The Chicago Department of Aviation (CDA) on Tuesday notified freighter operators that cargo handler Swissport has signed an agreement with the Service Employees International Union (SEIU) establishing parameters for the union to mount a membership drive. The development eliminates the potential for a supply chain disruption.
The two-sentence message said Swissport Cargo “is no longer at risk for license revocation on Jan. 20.”
Alliance Ground International, another major airport service provider, on Friday agreed on a plan for the SEIU to access its facilities and meet with workers. Worldwide Flight Services reached a resolution with the union much earlier.
The city of Chicago last summer required airport service companies to sign labor peace agreements within 60 days of being approached by any union as a condition for operating at the airport.

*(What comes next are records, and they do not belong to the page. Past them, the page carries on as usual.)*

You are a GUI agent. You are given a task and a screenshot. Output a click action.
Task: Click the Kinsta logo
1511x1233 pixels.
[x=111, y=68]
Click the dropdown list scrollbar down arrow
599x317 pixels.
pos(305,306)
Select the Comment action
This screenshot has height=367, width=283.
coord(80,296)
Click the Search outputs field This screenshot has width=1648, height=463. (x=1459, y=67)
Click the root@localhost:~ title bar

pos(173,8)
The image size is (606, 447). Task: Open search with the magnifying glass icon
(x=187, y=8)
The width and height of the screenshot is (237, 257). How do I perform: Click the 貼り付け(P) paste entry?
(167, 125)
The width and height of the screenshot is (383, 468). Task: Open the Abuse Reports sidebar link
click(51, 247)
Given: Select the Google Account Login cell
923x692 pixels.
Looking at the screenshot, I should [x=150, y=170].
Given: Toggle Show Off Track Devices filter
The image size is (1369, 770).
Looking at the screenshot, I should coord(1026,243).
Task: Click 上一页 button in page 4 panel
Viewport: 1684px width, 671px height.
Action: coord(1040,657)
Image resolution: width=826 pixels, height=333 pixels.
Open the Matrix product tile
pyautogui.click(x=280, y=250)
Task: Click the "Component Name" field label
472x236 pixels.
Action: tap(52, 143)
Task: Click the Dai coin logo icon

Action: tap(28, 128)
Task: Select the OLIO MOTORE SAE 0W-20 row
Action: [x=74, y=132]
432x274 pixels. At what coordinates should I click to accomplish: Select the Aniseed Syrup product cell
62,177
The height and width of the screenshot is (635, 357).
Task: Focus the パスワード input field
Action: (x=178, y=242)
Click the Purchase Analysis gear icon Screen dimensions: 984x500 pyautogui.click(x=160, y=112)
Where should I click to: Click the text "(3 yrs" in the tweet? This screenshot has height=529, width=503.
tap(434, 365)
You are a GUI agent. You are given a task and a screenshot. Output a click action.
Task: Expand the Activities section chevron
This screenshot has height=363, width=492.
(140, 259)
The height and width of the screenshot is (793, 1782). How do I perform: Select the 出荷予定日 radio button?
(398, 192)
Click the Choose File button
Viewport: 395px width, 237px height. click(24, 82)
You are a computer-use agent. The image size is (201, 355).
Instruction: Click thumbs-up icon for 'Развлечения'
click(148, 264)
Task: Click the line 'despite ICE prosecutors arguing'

The controversial agreements, which are becoming more common in public contracts around the country as a way to improve worker conditions, force employers to be neutral during union organizing campaigns and unions not to engage in picketing, work stoppages or other economic interference for a period of time.
The CDA alerted 20 cargo airlines a month ago that AGI and Swissport, which together control about two-thirds of the cargo moving through O’Hare, could have their licenses pulled if they didn’t comply by the close of business on Jan. 19. The notice urged them to consider alternative arrangements. Airlines and freight forwarders complained it was not possible to switch vendors on such short notice and some said they would have to suspend service until they could relocate to other handlers or airports.